[Start of Passage]

Overall performance can be seen in the graph above. We had a fairly normal distribution of grades (Shapiro-Wilk Normality test: W= 0.91, p= 0.022) with a mean score of 73.8% (Median = 73.3%) and a standard deviation of 15.4%.

The high score on the test was 42 out of 45 marks (93.3%), which was achieved by 2 student(s).

The low score on the test was 12 out of 45 marks (26.7%), which was achieved by 1 student(s).

Letter Grades (Raw)

Typical raw letter grade boundaries for the school can be seen in the table below:

LetterGradesTable
RDFZ Letter Grade Boundaries
Letter Grade Bottom Boundary Top Boundary
A* 89.5 100.00
A 79.5 89.49
B 69.5 79.49
C 59.5 69.49
D 49.5 59.49
E 39.5 49.49
U 0.0 39.49
Note:
Note this includes rounding of grades like 79.5% up a grade boundary

If we assign grade boundaries based on these we can see the following distribution of grades

GB1Title2 <- paste(Class, Eval, "Paper 1", "Letter Grades (Raw)", sep = " - ")
  
Paper2Totals %<>%
  mutate(Letter = cut(x= Paper2Totals$Grade, 
                      breaks = c(LetterBoundaries$Bottom,100), 
                      labels= map_df(LetterBoundaries,rev)$Letter)) %>%
  mutate(Letter = factor(Letter, levels =c("U", "E", "D", "C", "B", "A", "A*")))
    
ggplot(data=Paper2Totals, aes(x=Letter, fill = Letter)) +
  geom_bar(stat = "count", position = pd, width = 0.8) +
  scale_x_discrete(drop = FALSE) +
  scale_fill_manual(values = (c(GradeColors[7], rev(GradeColors[1:5]))  )) +  #Janky because of missing grade boundaries (no students in bins)
  labs(x="Letter Grade", y="Count") +
  theme_alan() +
  ggtitle(wrapper(GB1Title2, width = 45))

ggsave(here(paste(GB1Title2, ".png", sep = "")), plot = last_plot(), device = NULL, path = NULL,
       width = 8, height = 6, units = c("in", "cm", "mm"),
       dpi = 600)

LetterCounts2 <- count(Paper2Totals$Letter)

  LetterBoundaries2  %<>%
    mutate(Count2 = plyr::mapvalues(Letter, from = LetterCounts2$x, to = LetterCounts2$freq))  %>%
    mutate(Count2 = as.numeric(Count2))  %>%
    mutate(Count2 = replace_na(Count2, 0))

This is actually a pretty good distribution of Grade Boundaries, suggesting that performance on this assessment was at a pretty high level: A total of 3 students earned an A or A-star, with only 11 students earning an E or a U on the exam. The total counts of students in each grade category can be seen in the table below

LetterBoundaries2  %>%
    setNames(c("Letter Grade", "Bottom Boundary", "Top Boundary", "Paper 1", "Paper 2")) %>%
    knitr::kable(caption = "RDFZ Letter Grade Boundaries", row.names = F) %>%
    row_spec(0, bold = T, color = "white", background = RDFZRed3)%>%
    kable_styling(full_width = FALSE, 
                  bootstrap_options = c("striped", "hover", "condensed"),
                  fixed_thead = TRUE)

[End of Passage]

▶ _Set tasks_:
- A) Answer these questions from the grade report, one per line:
(i) What was the lowest score on the test, in marks out of 45?
(ii) What bottom boundary does the table give for a letter grade of B?
(iii) How many students earned an E or a U on the exam?
- B) Quote everything in the grade report from "ggplot(data=Paper2Totals, aes(x=Letter, fill" down to "width = 45))".
Rely only on the grade report above.

[Start of Data extract]

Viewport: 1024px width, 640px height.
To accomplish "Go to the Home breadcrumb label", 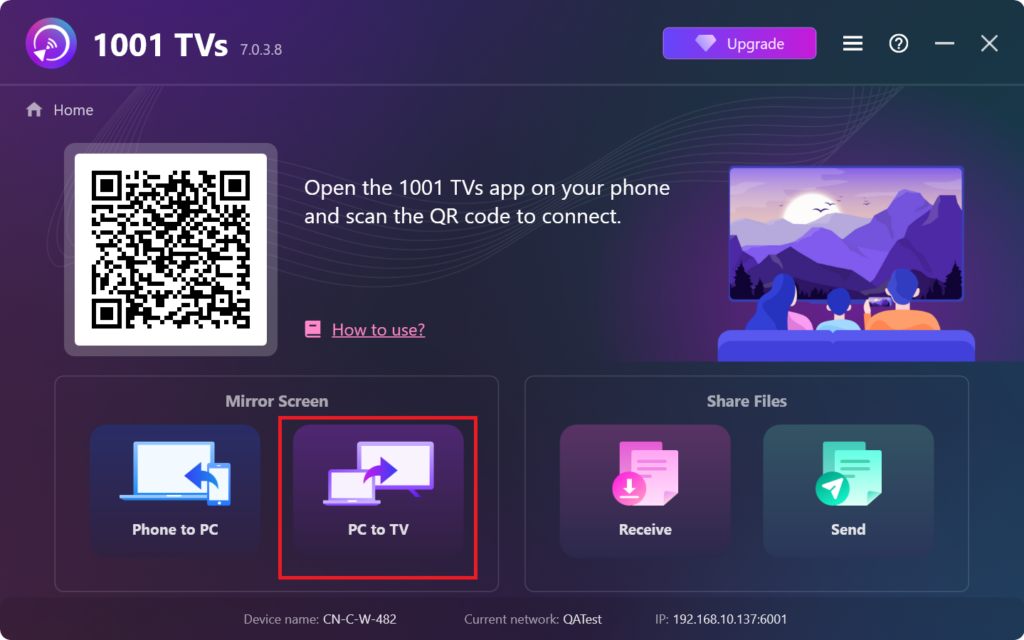I will [73, 110].
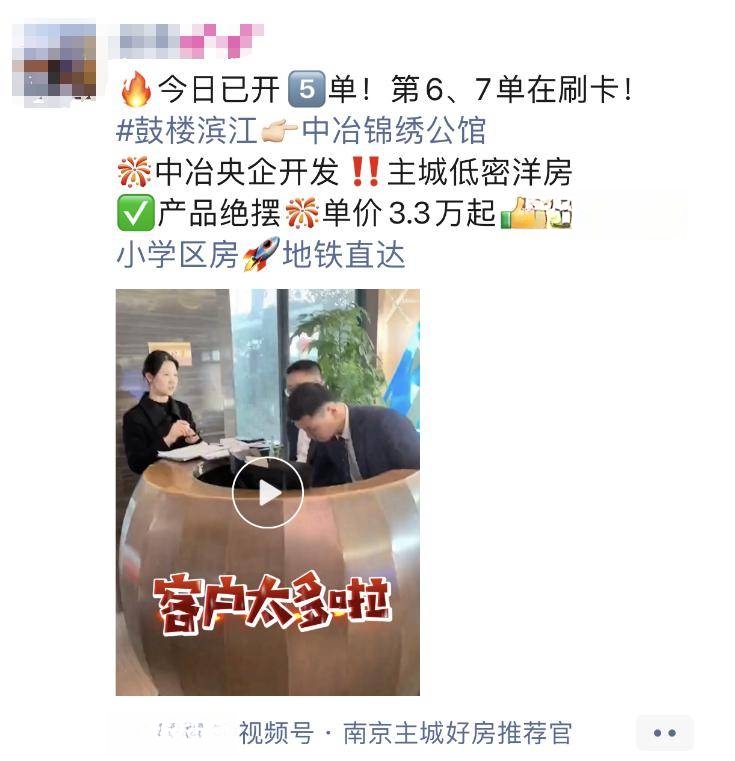Open 视频号 南京主城好房推荐官 channel link

click(405, 733)

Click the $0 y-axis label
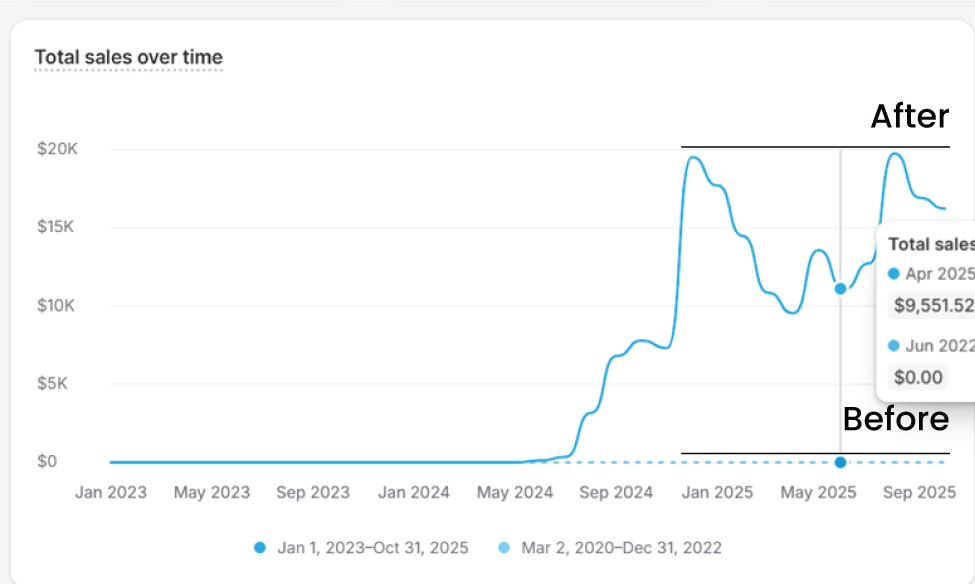pyautogui.click(x=48, y=462)
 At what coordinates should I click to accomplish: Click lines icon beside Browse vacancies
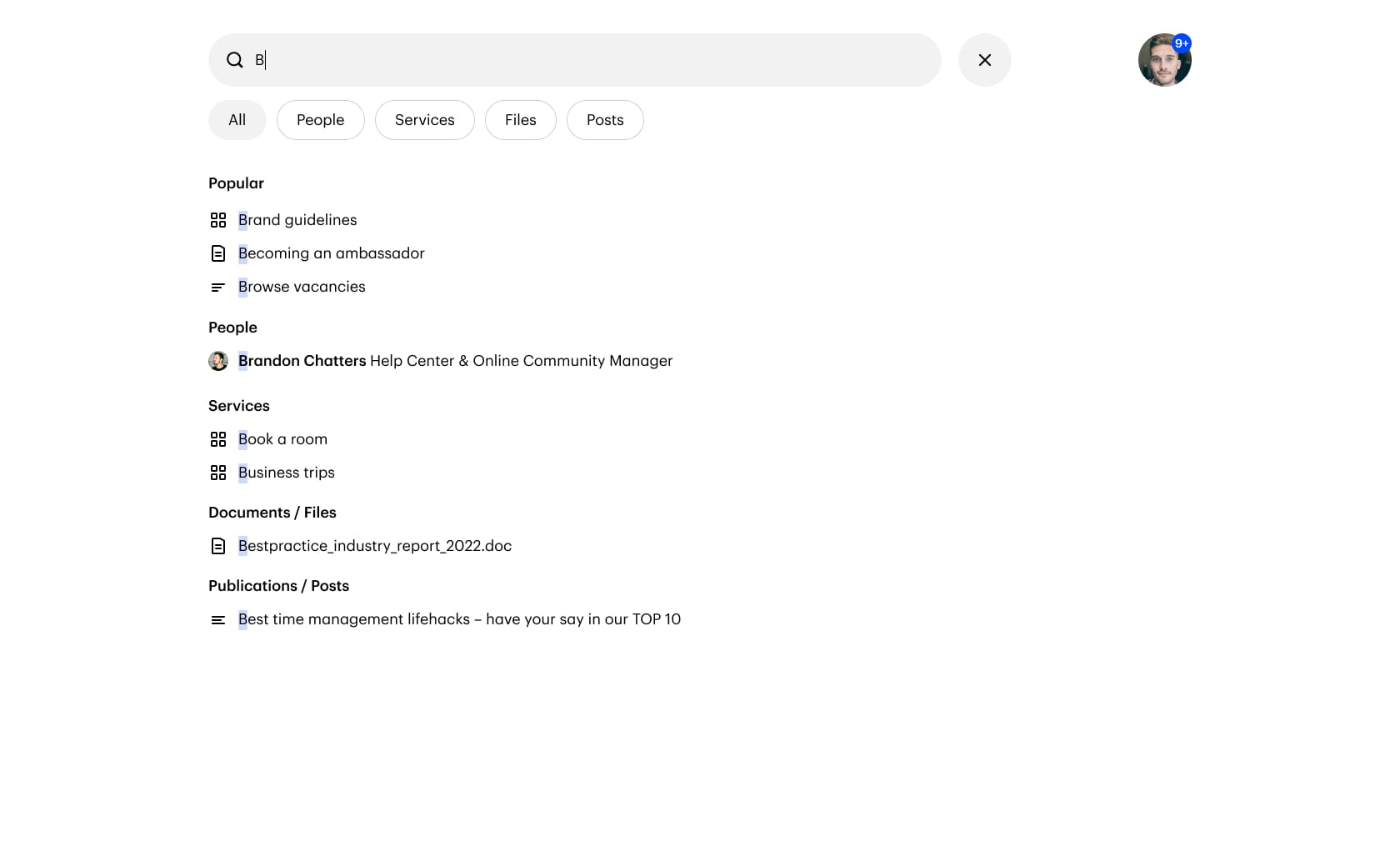tap(218, 287)
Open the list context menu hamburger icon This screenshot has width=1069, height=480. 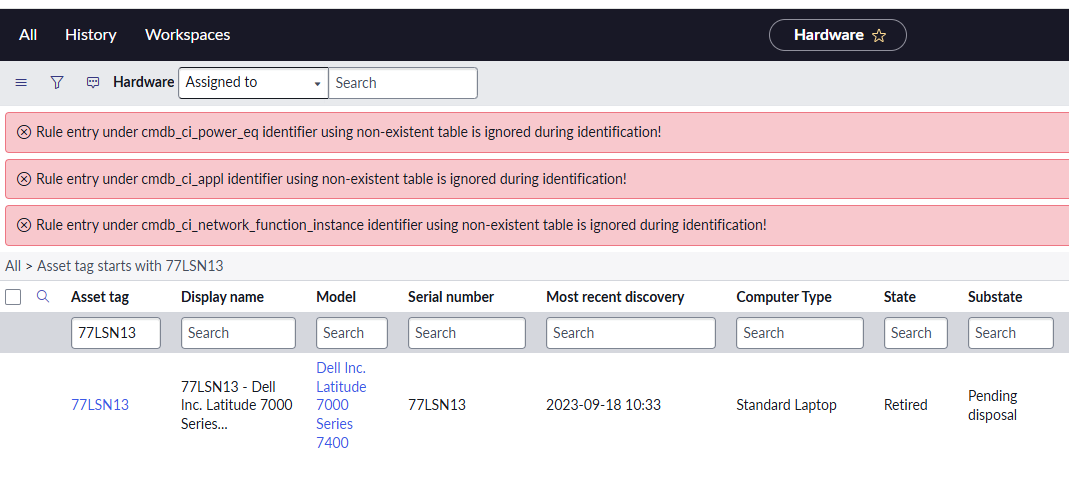(21, 83)
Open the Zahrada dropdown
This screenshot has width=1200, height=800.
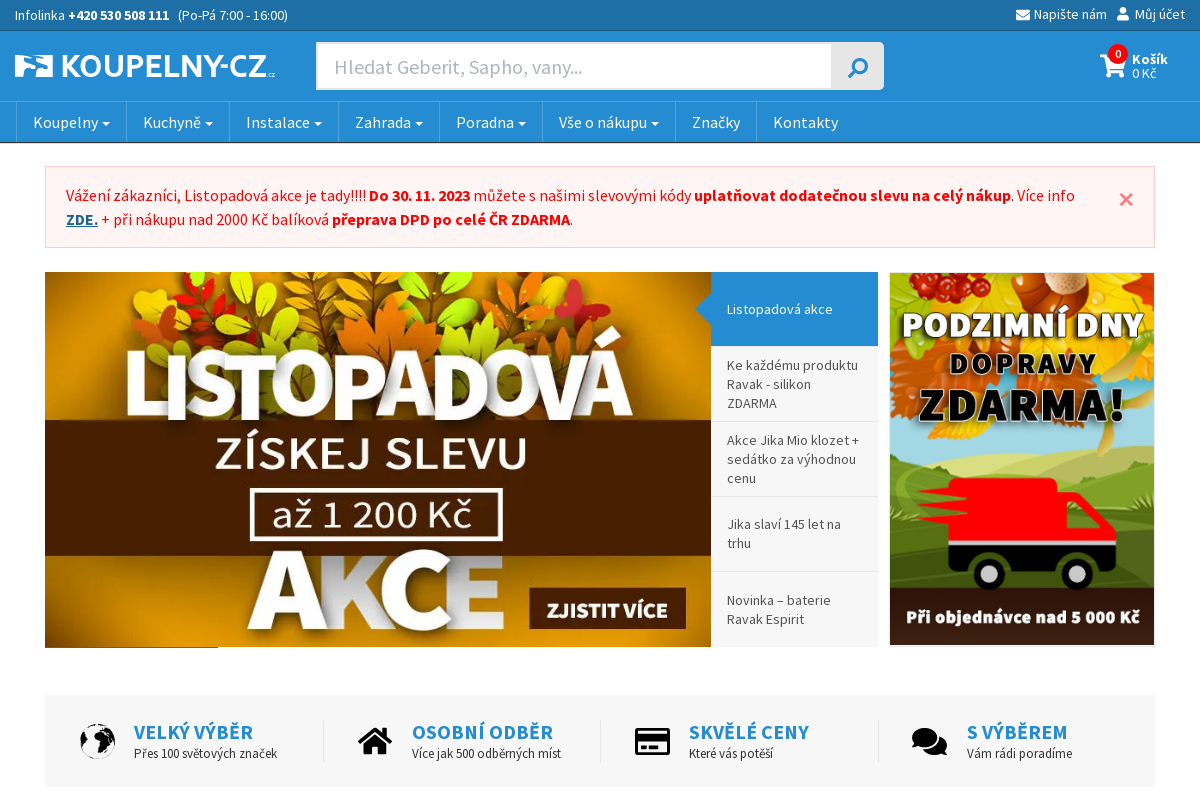pyautogui.click(x=388, y=122)
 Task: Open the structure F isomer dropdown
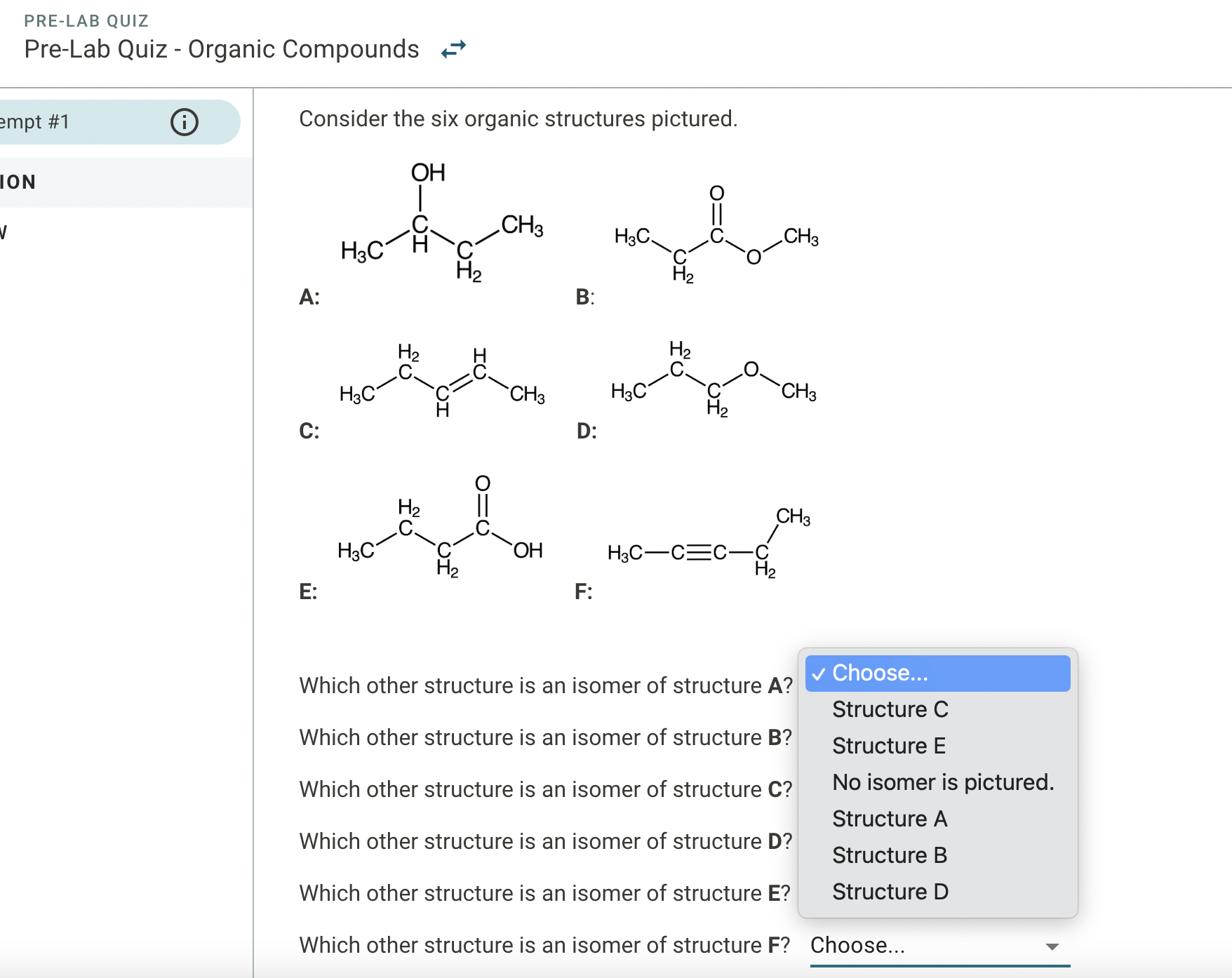pyautogui.click(x=939, y=946)

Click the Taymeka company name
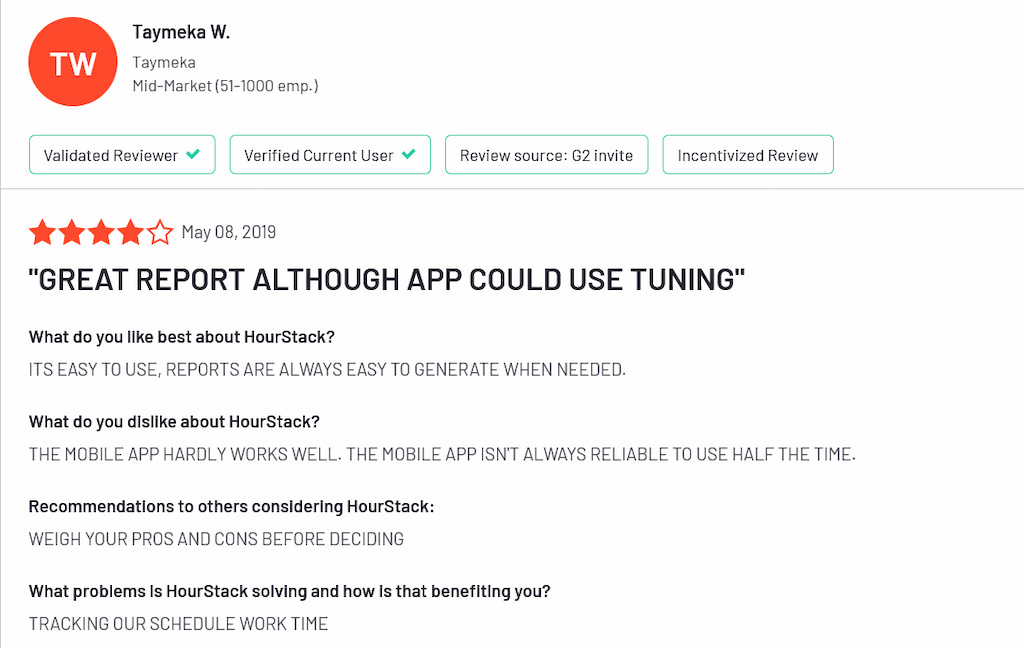point(163,62)

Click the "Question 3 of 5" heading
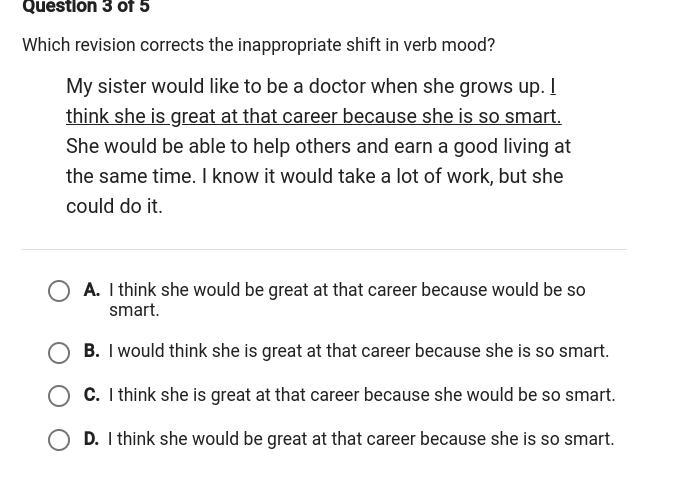point(86,7)
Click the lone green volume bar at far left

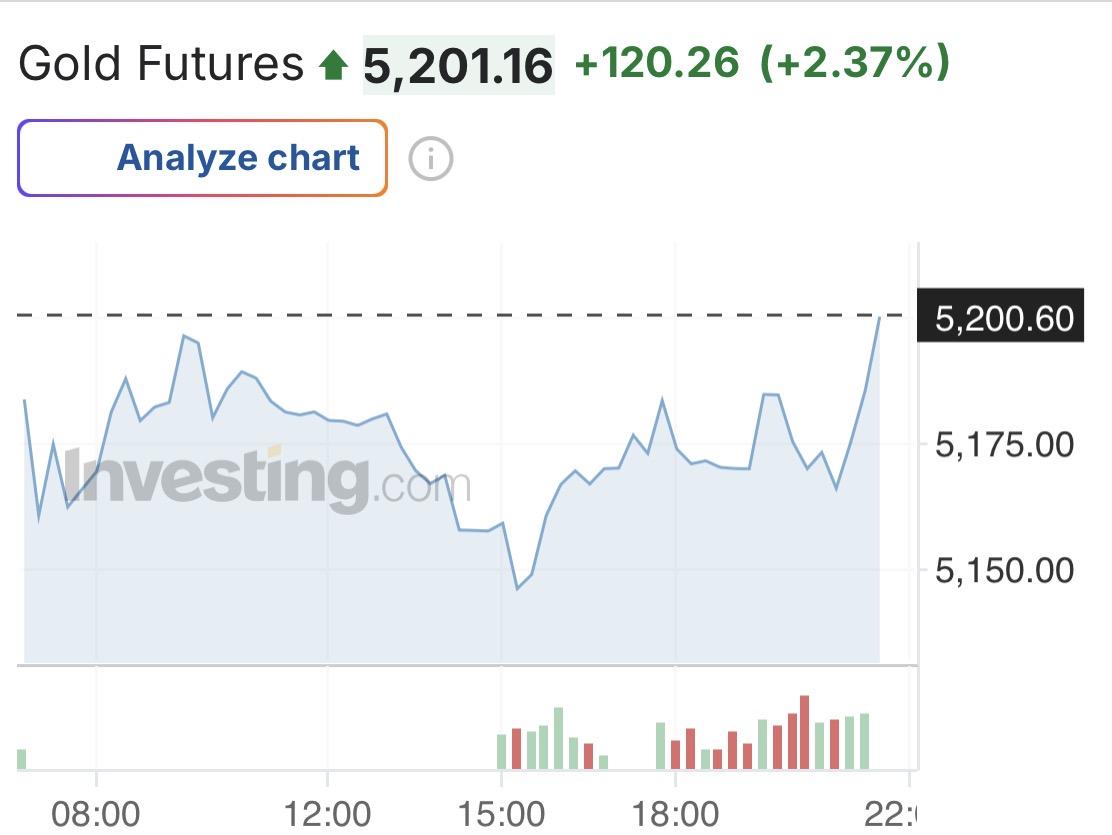tap(21, 759)
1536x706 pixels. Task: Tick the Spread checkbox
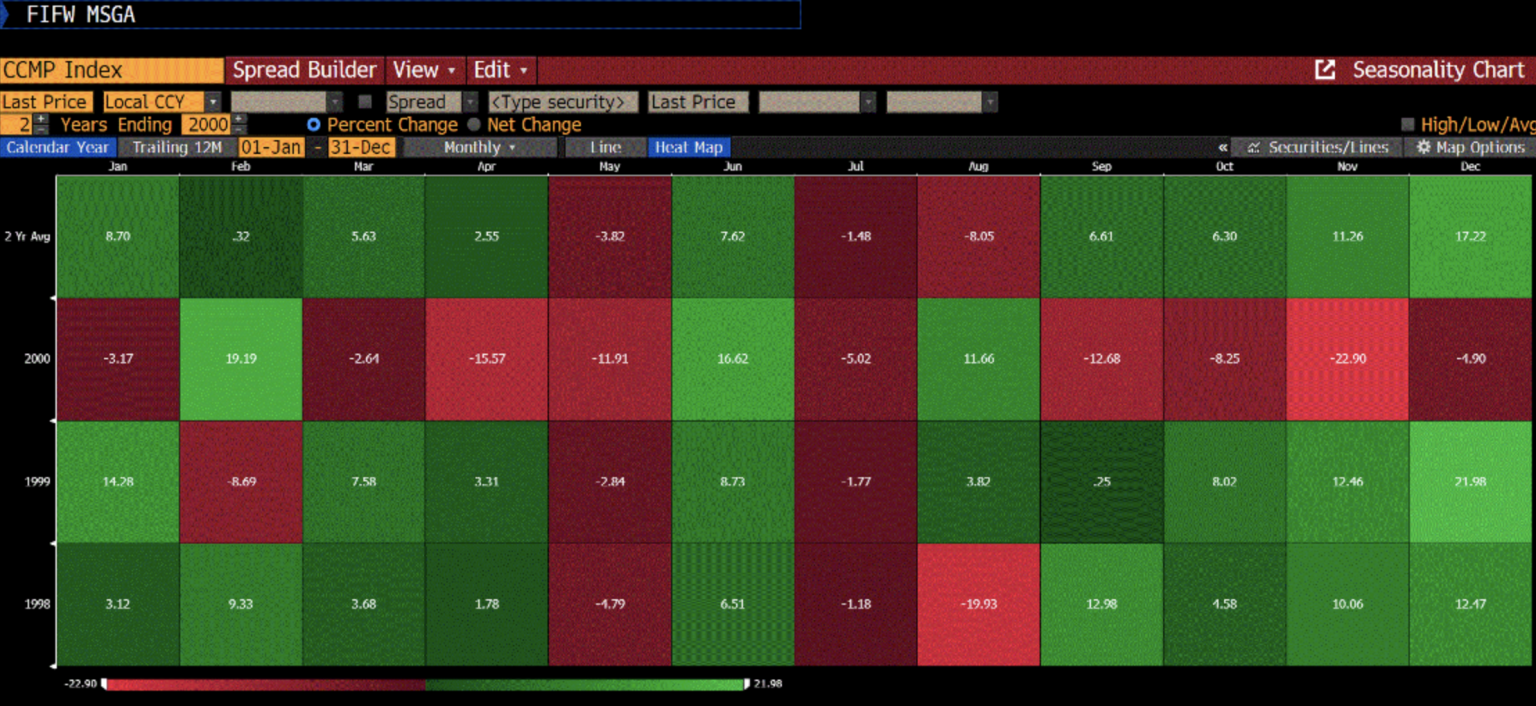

[End of Data extract]

▶ _Answers to the tasks_:
- A)
(i) 12 out of 45 marks (26.7%)
(ii) 69.5
(iii) 11

- B)
ggplot(data=Paper2Totals, aes(x=Letter, fill = Letter)) +
  geom_bar(stat = "count", position = pd, width = 0.8) +
  scale_x_discrete(drop = FALSE) +
  scale_fill_manual(values = (c(GradeColors[7], rev(GradeColors[1:5]))  )) +  #Janky because of missing grade boundaries (no students in bins)
  labs(x="Letter Grade", y="Count") +
  theme_alan() +
  ggtitle(wrapper(GB1Title2, width = 45))